Bocah 3 Tahun Bicara Bahasa Arab seperti Presenter, Ternyata Rahasianya Cuma Satu!
Laduni.ID, Jakarta – Bayangkan anak kita yang masih balita, baru bisa bilang "mau mamam" atau "peluk". Sekarang bayangkan ada anak seusia itu yang sudah bicara bahasa Arab resmi dengan lancar, intonasi pas, dan tata bahasa sempurna seperti para ustadz atau presenter berita Al Jazeera. Kok bisa?
Ternyata, ada rahasia sederhana di baliknya, yang disebut "Teori Imersi Bahasa" atau "Al-Ghams Al-Lughawi" dari seorang ahli bahasa Arab, almarhum Dr. Abdullah Ad-Danan. Teori ini dibongkar dalam podcast "Faseeh" oleh penerusnya, Dr. Ahmed Shawwan.
Sebelum jauh, kita pahami dulu istilahnya. Bahasa Arab itu punya dua "wajah". Pertama, Arab Fushah yakni bahasa Arab standar, resmi, dan seragam. Digunakan di Al-Qur'an, berita TV, kitab kuning, kuliah, dan situasi formal. Mirip seperti Bahasa Indonesia baku yang kita gunakan di sekolah, koran, atau pidato.
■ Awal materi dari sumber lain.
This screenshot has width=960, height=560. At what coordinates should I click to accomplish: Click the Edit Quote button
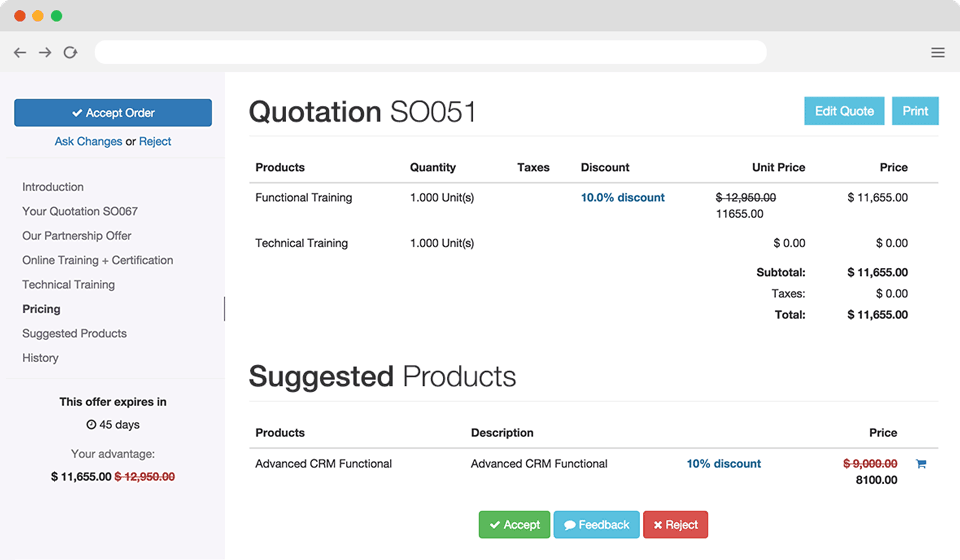pos(844,111)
Kedua, Arab Ammiyah, bahasa Arab sehari-hari atau dialek lokal. Bedanya tiap negara (Mesir, Lebanon, Maroko) beda Ammiyah-nya. Persis seperti bahasa daerah atau logat Jawa/Medan/Sunda dalam percakapan santai kita. Beda daerah, beda logat dan kosakatanya.
Nah, selama ini seringkali anak-anak Arab sekalipun, di rumah bicara Ammiyah (logat daerah), lalu di sekolah dihafalkan tata bahasa Fushah-nya. Hasilnya? Banyak yang merasa Fushah itu kaku, susah, dan "bukan bahasa hidup". Persis seperti orang Indonesia yang merasa "Bahasa Indonesia baku" itu canggung untuk ngobrol sehari-hari.
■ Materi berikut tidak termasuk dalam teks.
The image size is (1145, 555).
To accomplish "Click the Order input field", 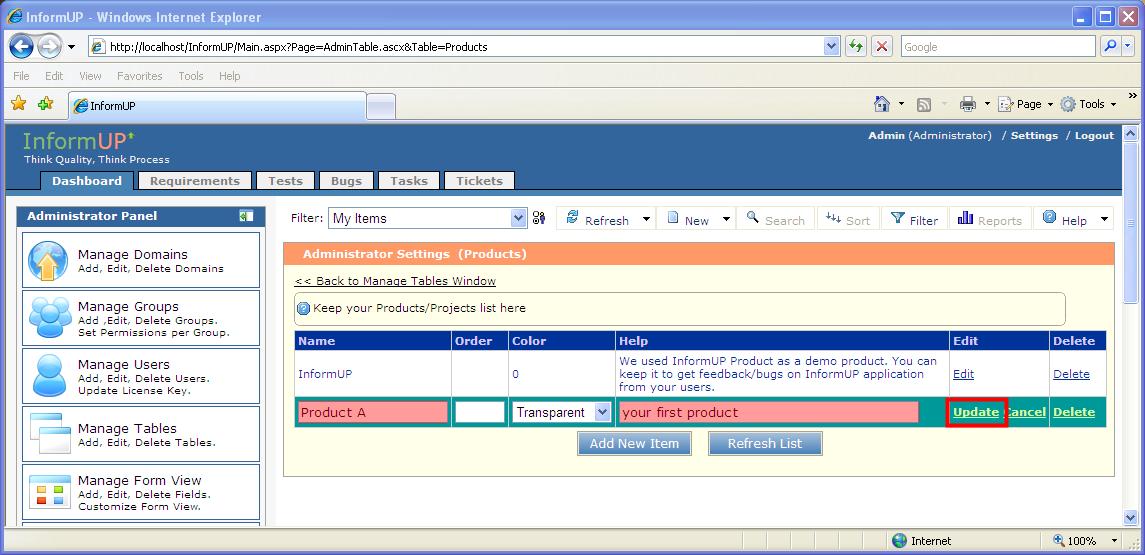I will [480, 412].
Baca Juga: Pentingnya Mempelajari Bahasa Arab
Dr. Ad-Danan prihatin melihat anak-anak jadi "asing" dengan bahasa resmi (Fushah) bangsanya sendiri. Lalu, pada 1977, dia mulai eksperimen dengan anak pertamanya, Basil.
Dia bilang ke istrinya, "Kamu, Mama, ngomong sama dia pake bahasa sehari-hari (Ammiyah) kaya biasa. Tapi aku, Papa, akan ngomong sama dia cuma pake Bahasa Arab Fushah yang bener, sampai akhiran katanya."
Ini kuncinya, konsisten sampai ke detail. Misal, bukan cuma bilang "Iftah al-bab" (buka pintu) dengan ucapan datar, tapi "Iftaḥi al-bāba" dengan harakat fathah di akhir yang jelas. Hal ini dilakukan setiap hari, dalam segala suasana, lagi senang, marah, main, atau makan.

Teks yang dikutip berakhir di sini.